Una pequeña minoría de argentinos, entre la que se incluye el eximio escritor y extravagente opinante que es Borges, debe estar al margen del delirio colectivo que se extiende desde Jujuy a la Patagonia. Un delirio que se ha ido hinchando, amasando desde la primera actuación de la selección blanquiazul, que ha hecho caso omiso a sus desiguales prestaciones del comienzo y que, como un alud, se ha desencadenado después de que con la media docena de goles a la selección de Perú, no sólo ha dado a la masa argentina, que adora el fútbol como en pocos países, la alegría de estar en la final del fútbol mundial, sino la de hacerlo con unas cartas credenciales como el aficionado sueña, con media docena de goles hermosos, con un juego arrojado e irruente que atomizó a la selección peruana haciéndola desaparecer de la cancha. Argentina es una fiesta y si la selección vence esta noche -noche española, por supuesto, y solamente teórica en nuestro verano adelantado de reloj- la fiesta durará mucho, mucho. El objetivo de la inmensa mayoría de los ciudadanos y el objetivo del Gobierno habrán coincidido.Pero si una final es la culminación de un Mundial, el interés que se enfoca sobre ella es más decisivo que el que existe cuando dieciséis u ocho selecciones están en liza. Para los que quedaron atrás a una u otra altura del Mundial en los sucesivos descartes de ocho y de cuatro selecciones, la final es un espectáculo lógico, pero ya rigurosamente intelectual, en el que interviene la cabeza y no el corazón. Contrariamente a lo que le pasaba al Julián de La verbena de la Paloma, aquélla interviene, pero la intervención corazonal está limitada ya a los argentinos y a los holandeses. Como es dificilísimo que en un encuentro de fútbol, aunque fuese de selecciones extraterrestres, haya nadie sin tomar partido, en la final de hoy habrá quien «tuerza» por los blanquiazules o por los «oranges»; selecciones, como tantas, vestidas con cachos de bandera. Habrá incluso ajenos que apuesten como apuestan los ingleses, por el gusto de apostar, pero la final de la cancha de hoy es un partido ancho, anchísimo, pero también ajeno.

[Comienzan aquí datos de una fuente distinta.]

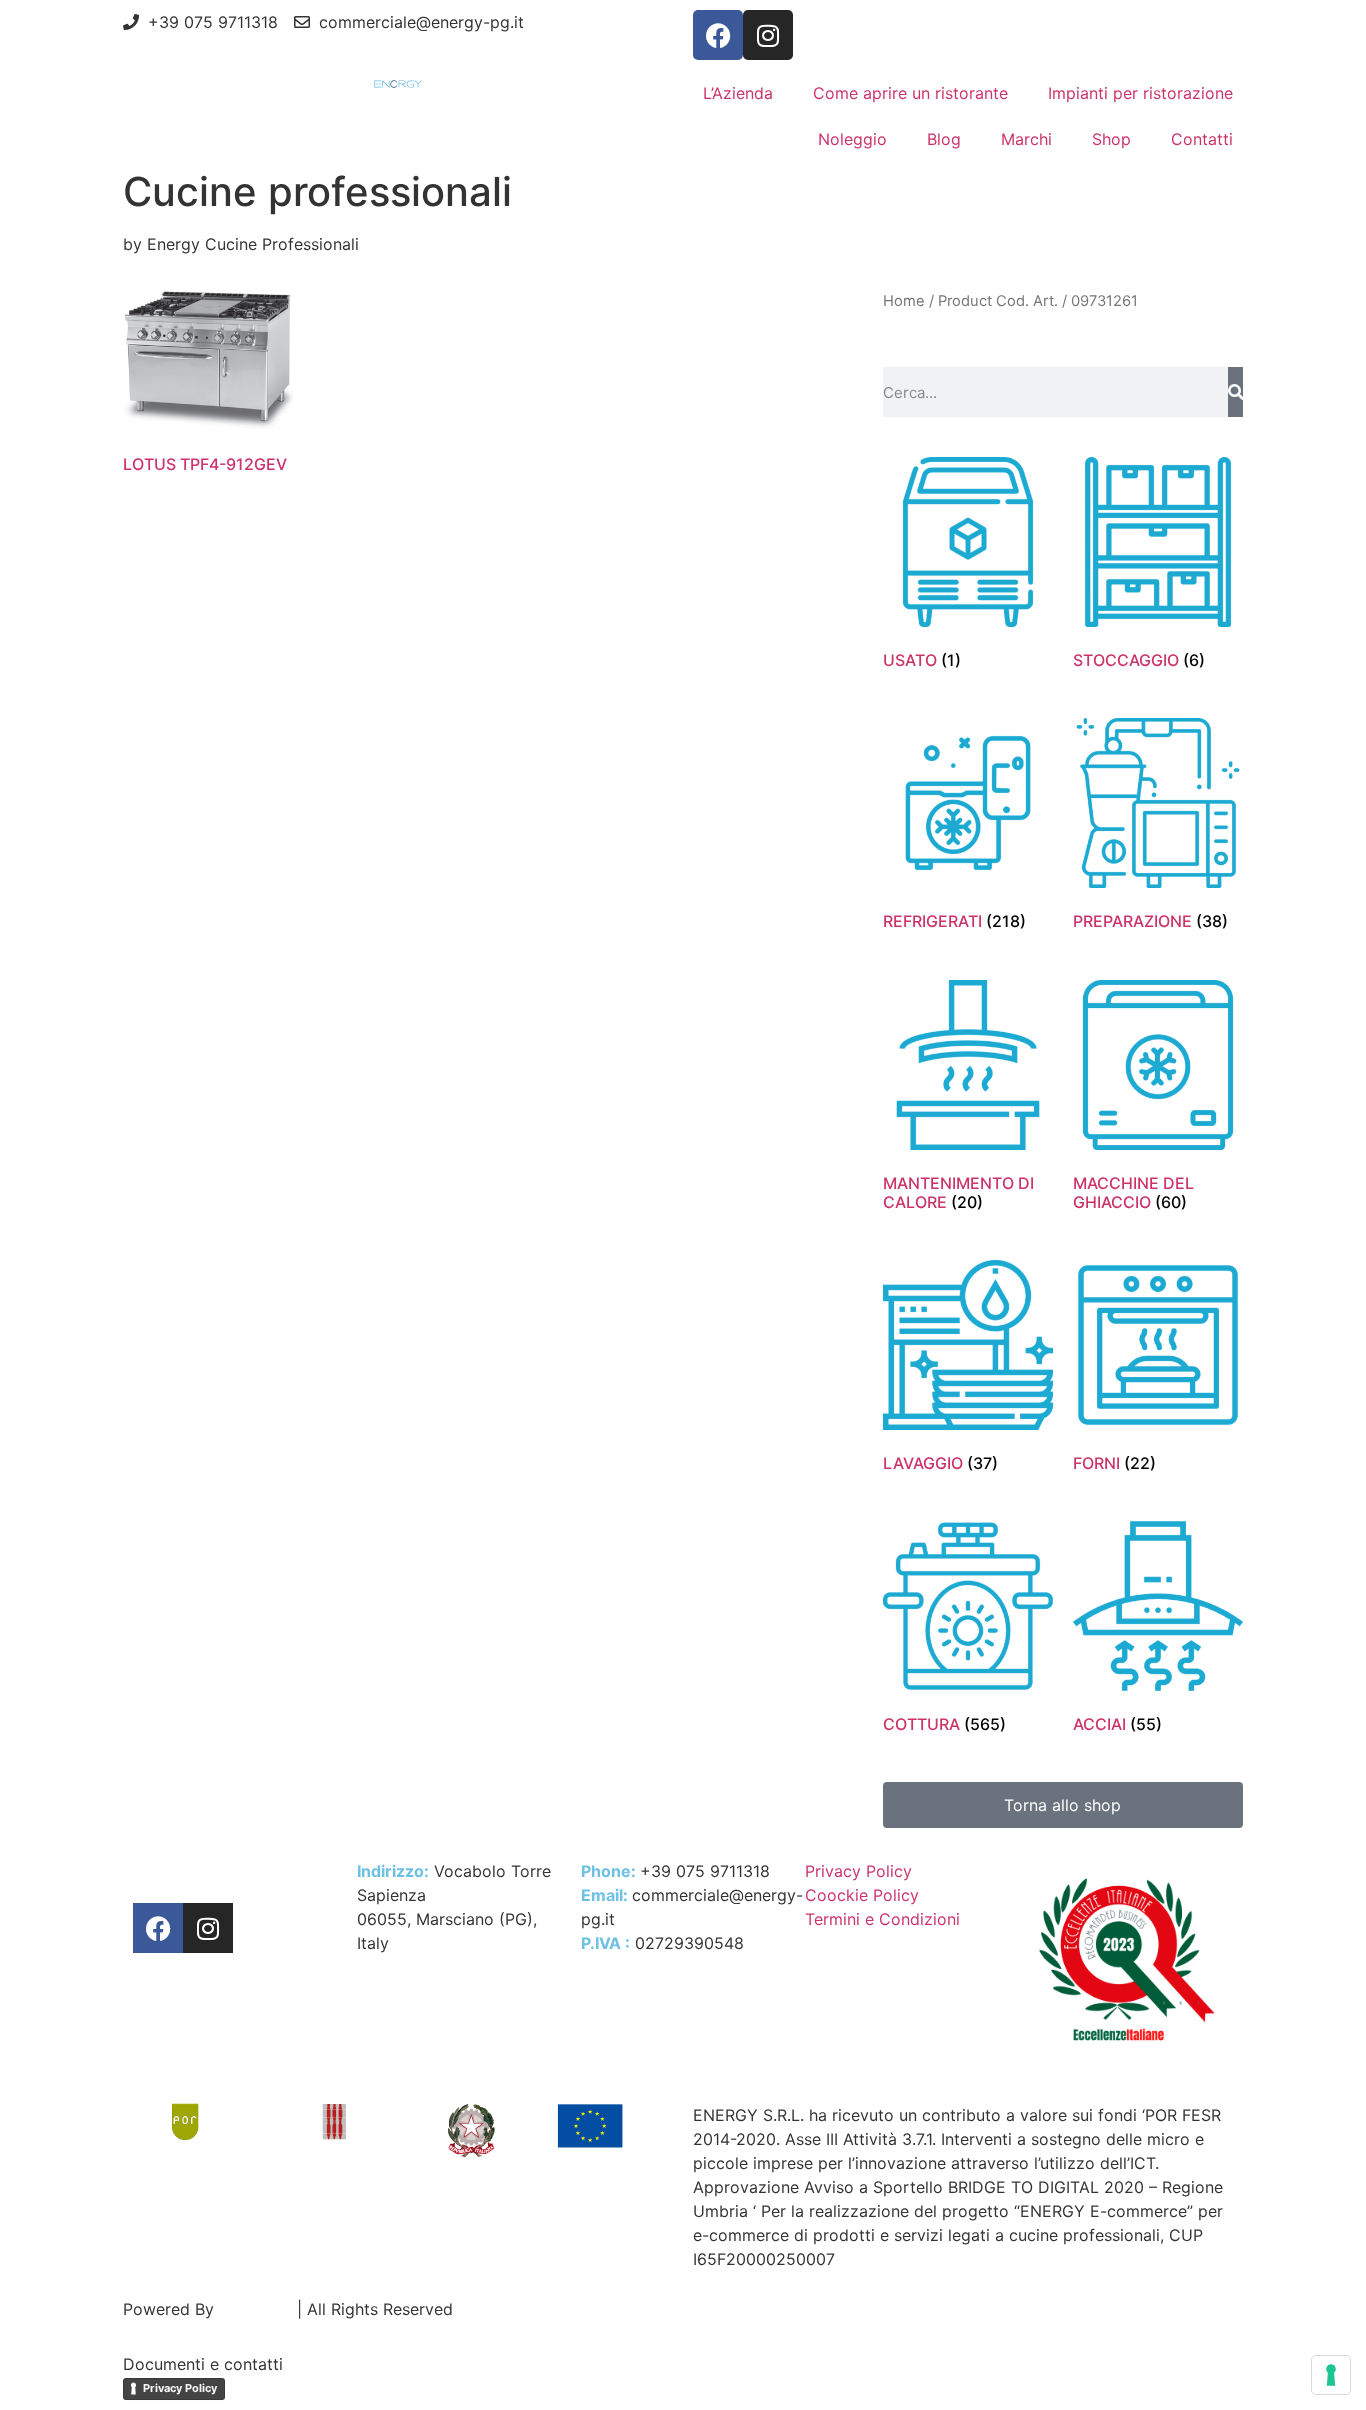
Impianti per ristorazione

Como no quiero imaginar la clase de frustración que experimentaría Argentina si su selección perdiese hoy la final, que sería la reedición de aquella final de Río de Janeiro de 1950, que sumió a Brasil en la agonía y que hizo que Pelé no pudiera considerarse enteramente realizado como futbolista hasta que, con él en la selección y ya veterano internacional pudo ganar a los uruguayos en México veinte años después, vengando la derrota que conoció en su hogar de «rapazinho», y como su fútbol está en alza y Menotti ha descubierto -nunca es tarde en fútbol si se gana- que Larrosa es indispensable hasta el sexto partido y porque, además, los argentinos se dejarán el alma en la cancha poniendo en práctica la cualidad del gaucho -o más bien del orillero bonaerense, según Borges, el antifutbolista- que es una infatuación del coraje, son para mi los favoritos. La estadística me socorre y de cinco ocasiones que la selección de casa ha jugado una final mundial, la ha ganado cuatro, en Montevideo, Roma, Londres y Munich, por lo que, según la ilustre y socorrida dama de los cálculos precavidos, la probabilidad de los argentinos es de un 80 %.

No sería esta la cota de jugarse en otro lugar y con árbitro menos paisano que lo que es un italiano en Buenos Aires. No ya en Ainsterdam, sino en la Europa del Mercado Común o fuera de ella me parece que el fútbol holandés tendría mayor perspectiva que tendrá hoy en la cancha del River. Es selección homógenea y tiene fuerza, más que juego en sí, pero esto no le va a faltar, precisamente hoy, a los argentinos. Y fuerza, aunque no la tuvieran, tampoco les faltará, porque les soplará en popa un viento de pasión. En rigor, este sumo partido de fútbol, ya comienza a ser más que un partido de fútbol envuelto en una gran polvareda pasional en Argentina, que compartirá Holanda, y que para el mundo es un partico ancho y ajeno.